Professor Stewart has meshed this heavy artistic workload with academic roles. In 2014, Professor Stewart was Artist-in-Residence at the National Institute for Dramatic Art (NIDA) in Sydney, and was Thinker-in-Residence at Deakin University in 2012–2013, attached to its Motion Lab and exploring motion capture, virtual reality and 3D stereoscopic graphics.
“I see research and acquiring knowledge as the essential building blocks of any innovative artistic pursuit; however all projects necessarily commence as fragile and uncharted and take time to disclose themselves. At Assemblage we are committed to supporting creative arts researchers through this process of discovery.”

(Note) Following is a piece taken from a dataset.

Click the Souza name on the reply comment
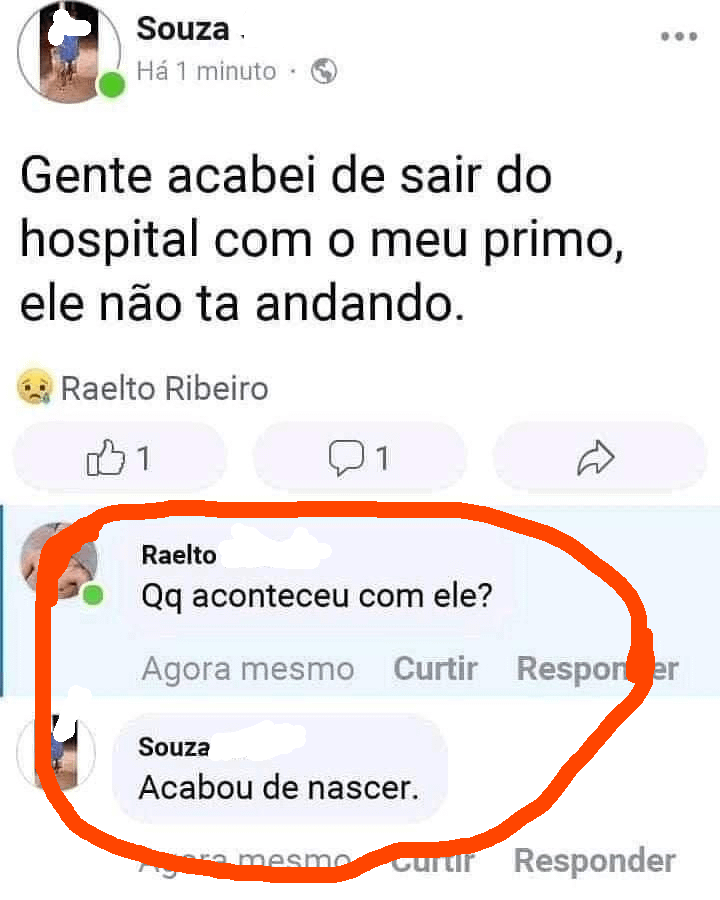720x900 pixels. coord(174,746)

Through his work as director of Assemblage, Professor Stewart says he will remain inexorably linked to artistic practice and is exploring the possibility of a new video installation that will utilise the facilities of The Void involving ADT during 2021. A more recent film project titled Microfilms - a collaboration between ADT, AC Arts and Flinders University Screen Studies - resulted in 24 new short dance films made in isolation conditions.

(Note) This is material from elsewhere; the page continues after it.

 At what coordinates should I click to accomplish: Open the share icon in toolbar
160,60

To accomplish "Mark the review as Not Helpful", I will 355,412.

Professor Stewart believes the rigour and discipline of academic research is integral to the progress of performing arts.
“We live in an era when traditional boundaries are collapsing between different areas of thinking, knowledge bases and artistic forms. Artists have access to wider platforms of knowledge, which they absorb into the prism of their creativity. This permits unique and unanticipated discourses that are imperative for how artists try to comprehend our position in a rapidly changing world.”